Moving into a new neighborhood doesn’t always come down to what the houses look like or how much they will cost. For hundreds of white respondents in a recent study, race matters too.
Randomly-selected white adults from the Chicago and Detroit metropolitan areas were shown videos of identical neighborhoods and asked to evaluate items such as the cost of housing and the quality of area schools. While the neighborhoods in the videos were identical, the residents were not. Some respondents were shown black residents while others saw white residents, or a mixture of both, in the same neighborhood.
According to the research released in November, whites who saw white residents in the video rated the neighborhood more favorably than whites who saw black residents in the same area. The study was co-authored by Maria Krysan, an associate professor of sociology at the University of Illinois at Chicago, and Reynolds Farley, a research professor emeritus at the University of Michigan. This latest research grew out of dissatisfaction with earlier studies exploring the same subject, said Krysan.
She explained previous studies only had people imagine neighborhoods and racial compositions, and were then asked questions about it.
“We thought that wasn’t a good way to do it. We showed people actual videos,” Krysan said. “When you can see a neighborhood, it’s not as blatant as a question would be about race. Today, race is a sensitive topic. It’s difficult to get people’s attitudes more specifically.”
Krysan added she wasn’t surprised by the results of their new study.
“If you have a situation where whites are living in a neighborhood and then blacks move in, [whites] may have stereotypes of what may happen to that neighborhood and might cause them to leave. That’s called white flight,” she said. “It was certainly prevalent and most visible in the 1970s. The other dynamic is when whites make decisions to move because they got a new job, for example-that they choose the white neighborhoods.”
Farley added that some whites have a negative perception of blacks historically, which is a factor when they evaluate neighborhoods.
“Whites tend to think that in neighborhoods where blacks live, property values don’t go up, crime might be more frequent, [and] the schools may not be very good,” he said.
“It’s complicated,” added Krysan. “It’s part of the story of race in America that we haven’t gotten past. There are still stereotypes that whites hold about these groups, but also about the neighborhoods where they live.”
Their study also included responses from blacks and Latinos, but that data is still being analyzed. Krysan said it became too complicated to include those results in the same paper, but added race did matter for the other groups. As to reasons why, it’s different for blacks than whites, she noted, plus a historical context is needed.
“Race made a difference to blacks, but it mattered considerably less than whites,” added Farley. “Blacks preferred neighborhoods with black residents and pretty expensive homes, but it was less salient a factor in their evaluations.”

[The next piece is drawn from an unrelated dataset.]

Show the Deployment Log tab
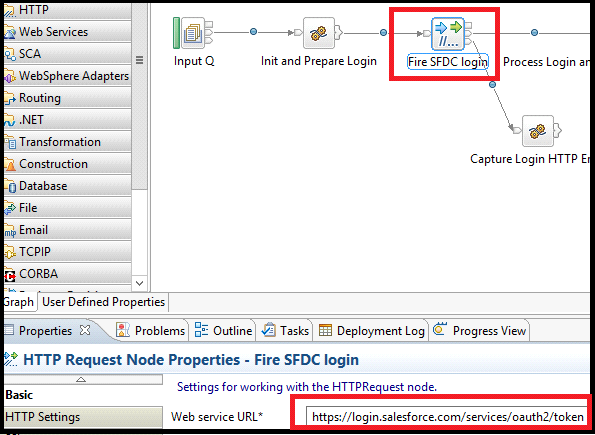 (x=371, y=331)
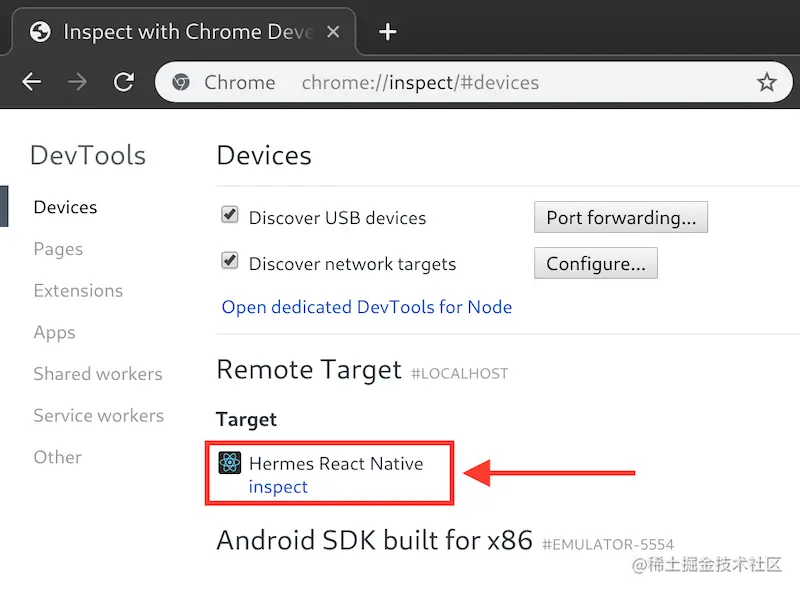
Task: Select Shared workers in the sidebar
Action: pos(97,374)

As for how to make neighborhoods more racially diverse, Krysan stressed that additional policies and programs are required to overcome barriers to integration. The Oak Park Regional Housing Center is one noteworthy example, she said.
“Part of what they do is break down the stereotypes people may have about living in Oak Park. These are the types of affirmative marketing programs that are needed today.”
Age-based color lines are also not drawn as firmly now as they were decades ago, added Farley, as such lines seem to be slowly disappearing but not altogether vanishing. Detroit, he noted, for example, is still seen by many as a crime-ridden and troubled city, but there are about two-dozen very attractive and racially-mixed neighborhoods that people know very little about.
“You have to do the work that gets a wider array of people, both white and black, to consider these types of neighborhoods. That’s the first step.” he said.